Background information
- Origin: Rio de Janeiro, RJ, Brazil
- Genres: Pagode, samba
- Years active: 1993–present
- Members: Marquinhos Pato Robson Calazans Lúcio Nascimento Jimmy Batera
- Past members: Anderson Leonardo Wander Pires Vandinho Andrezinho Claumirzinho
- Website: http://www.molejo.com.br/

= Molejo =

Brazilian pagode band

Molejo is a pagode musical group formed in Rio de Janeiro in 1993 by Anderson Leonardo, Andrezinho, Wander Pires, Claumirzinho, Lúcio Nascimento, and Vadinho.

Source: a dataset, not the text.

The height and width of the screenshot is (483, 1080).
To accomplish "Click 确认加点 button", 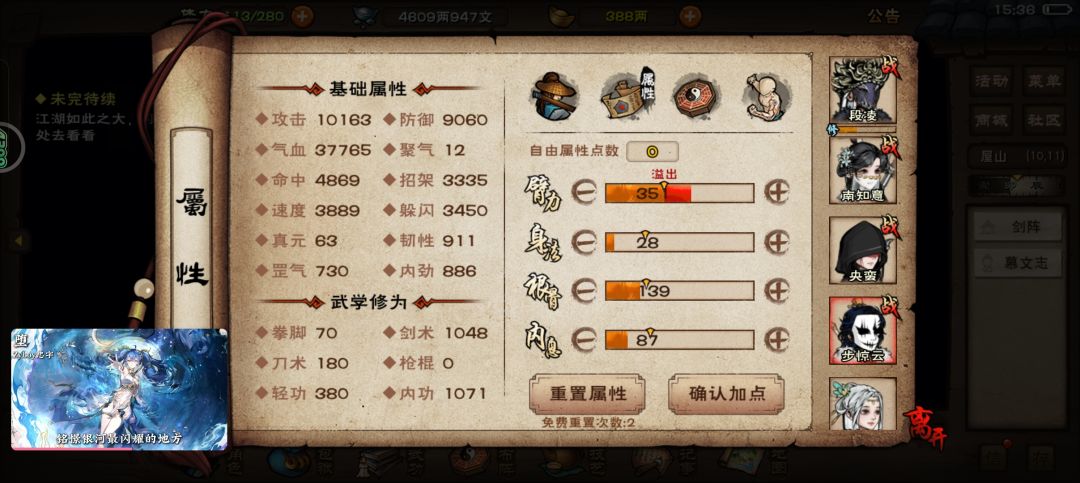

The group had great success in the 90s with the songs "Caçamba", "Brincadeira de Criança", "Dança da Vassoura", "Samba Rock do Molejão", "Paparico", "Cilada", Clínica Geral, "Ah Moleque", "Samba Diferente", "Pensamento Verde", "Assim Oh", etc.

On 26 April 2024, Anderson Leonardo died from cancer at the age of 51. He had been diagnosed in 2022.

== Discography ==
=== Albums ===
- Grupo Molejo (1993)
- Grupo Molejo - Volume 2 (1995)
- Não Quero Saber de Ti Ti Ti (1996)
- Brincadeira de Criança (1997)
- Família (1998)
- Polivalência (2000)
- Prepara o Corpo (2001)
- Alô Comunidade Ao Vivo (2003)
- Todo Mundo Gosta (2008)
- Voltei!! (2010)
- 25 Anos - #obaileesemparar (Ao Vivo) (2014)
- Molejo Club (2016)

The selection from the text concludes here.